TEXT EXCERPT:

[DRBD-cvs] svn commit by phil - r2131 - in trunk: . scripts - A big updated in the way should deal with resource and

Wed Apr 5 12:17:58 CEST 2006

Author: phil
Date: 2006-04-05 12:17:57 +0200 (Wed, 05 Apr 2006)
New Revision: 2131

Modified:
   trunk/ROADMAP
   trunk/scripts/drbd.conf
Log:
A big updated in the way should deal with resource and node fencing
(stonith).



Modified: trunk/ROADMAP
===================================================================

--- trunk/ROADMAP	2006-04-04 14:11:13 UTC (rev 2130)
+++ trunk/ROADMAP	2006-04-05 10:17:57 UTC (rev 2131)
@@ -116,13 +116,13 @@
     In the other case it modifies the meta data directly by 
     calling drbdmeta.
 
-  remove option value: on-disconnect=suspend_io
+  remove option: on-disconnect
 
   New meta-data flag: "Outdated"
 
   introduce:
   disk {
-    split-brain-fix;
+    fencing [ dont-care | resource-only | resource-and-stonith ];
   }
 
   handlers {
@@ -133,10 +133,11 @@
   handler (yes a call to userspace from kernel space). The handler's
   returncodes are:
 
-  3 -> peer is inconsistent
-  4 -> peer is outdated (presumabely this handler outdated it)
+  3 -> peer is inconsistent 
+  4 -> peer is outdated (this handler outdated it) [ resource fencing ]
   5 -> peer was down / unreachable
   6 -> peer is primary
+  7 -> peer got stonithed [ node fencing ]
 
   Let us assume that we have two boxes (N1 and N2) and that these
   two boxes are connected by two networks (net and cnet [ clinets'-net ]).
@@ -144,15 +145,15 @@
   Net is used by DRBD, while heartbeat uses both, net and cnet
 
   I know that you are talking about fencing by STONITH, but DRBD is
-  not limited to that. Here comes my understanding of how fencing
-  (other than STONITH) should work with DRBD-0.8 :
+  not limited to that. Here comes my understanding of how resource fencing
+  should works with DRBDv8 :
 
    N1  net   N2
    P/S ---  S/P     everything up and running.
    P/? - -  S/?     network breaks ; N1 freezes IO
    P/? - -  S/?     N1 fences N2:
                     In the STONITH case: turn off N2.
-                    In the "smart" case: 
+                    In the resource fencing case: 
                     N1 asks N2 to fence itself from the storage via cnet.
                     HB calls "drbdadm outdate r0" on N2.
                     N2 replies to N1 that fencing is done via cnet.
@@ -162,15 +163,40 @@
   N2 got the the "Outdated" flag set in its meta-data, by the outdate 
   command. 
 
-  The "split-brain-fix" enables this behaviour. If this option is
-  omitted, the handler is not called nor IO is frozen on disconnect.

MATERIAL PROVIDED:
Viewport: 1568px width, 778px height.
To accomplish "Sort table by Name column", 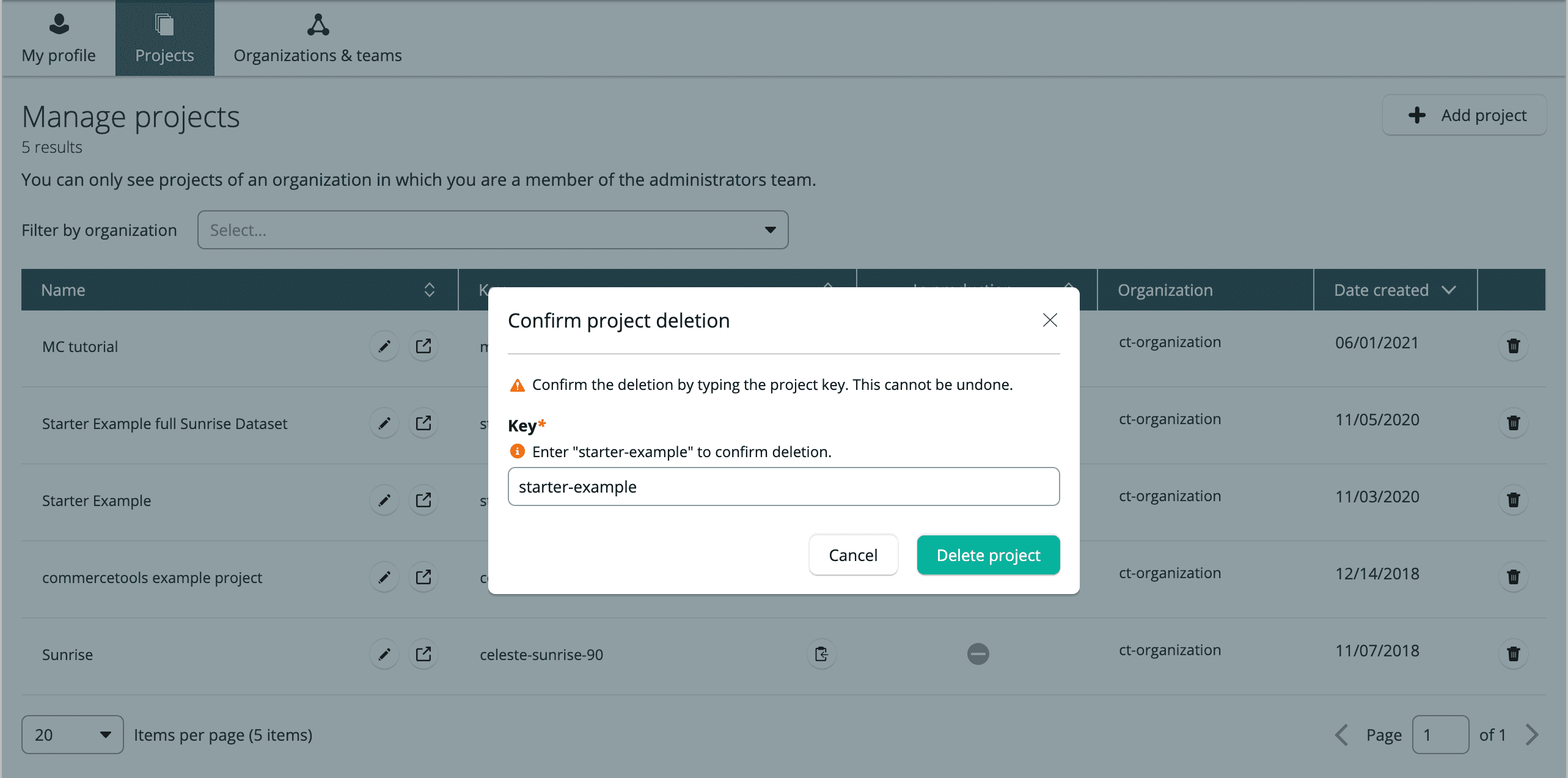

WHAT IS ASKED:
**A.** Could you transcribe the stretch of the DRBD fencing commit from "[DRBD-cvs] svn commit" through "05 Apr 2006)"?
**B.** Can you write the next part of the DRBD fencing commit, picking up after its last line?

ANSWERS FOR THE TASKS:
**A.**
[DRBD-cvs] svn commit by phil - r2131 - in trunk: . scripts - A big updated in the way should deal with resource and

Wed Apr 5 12:17:58 CEST 2006

Author: phil
Date: 2006-04-05 12:17:57 +0200 (Wed, 05 Apr 2006)

**B.**
+  The fencing is set to resource-only enables this behaviour. In the 
+  resource-only case the outdate-peer handler should have a return
+  value of 3, 4, 5 or 6, but should not return 7.
 
-  Eventually introduce a "suspend" and a "resume" command to 
-  to reach the freezed state without the need to disconnect the peer. 
-  It might turn out to be usefull for other tasks as well.
+  In case "fencing" is set to "resource-and-stonith", all IO operations
+  get immediately frozen (even all currently outstanding IO operations
+  will not finish) upon loss of connection.
 
-  66% DONE / TODO: IO freezing is not done yet.
+  Then the "outdate-peer" handler is started. In this configuration
+  the outdate peer handler might return any of the documented return
+  values.
 
+  When the outdate-peer handler returns IO is resumed.
+
+  Notes: 
+  * Why do we need to freeze IO in the "resource-and-stonith" case:
+      Stonith protects you when all communication pathes fail. In
+      that case both (isolated) nodes try to stonith each other.
+      If the current primary would continue to allow IO it could
+      accept transactions, but could get stonithed by the 
+      currently secondary node. 
+      -> Therefore others could see commited transactions that
+         would be gone after the successfull stonith operation.
+
+  * The outedate peer handler also gets called if an unconnected
+    secondary wants to become primary.
+    In other words it only may become primary when it knows that
+    the peer is outdated/inconsistent.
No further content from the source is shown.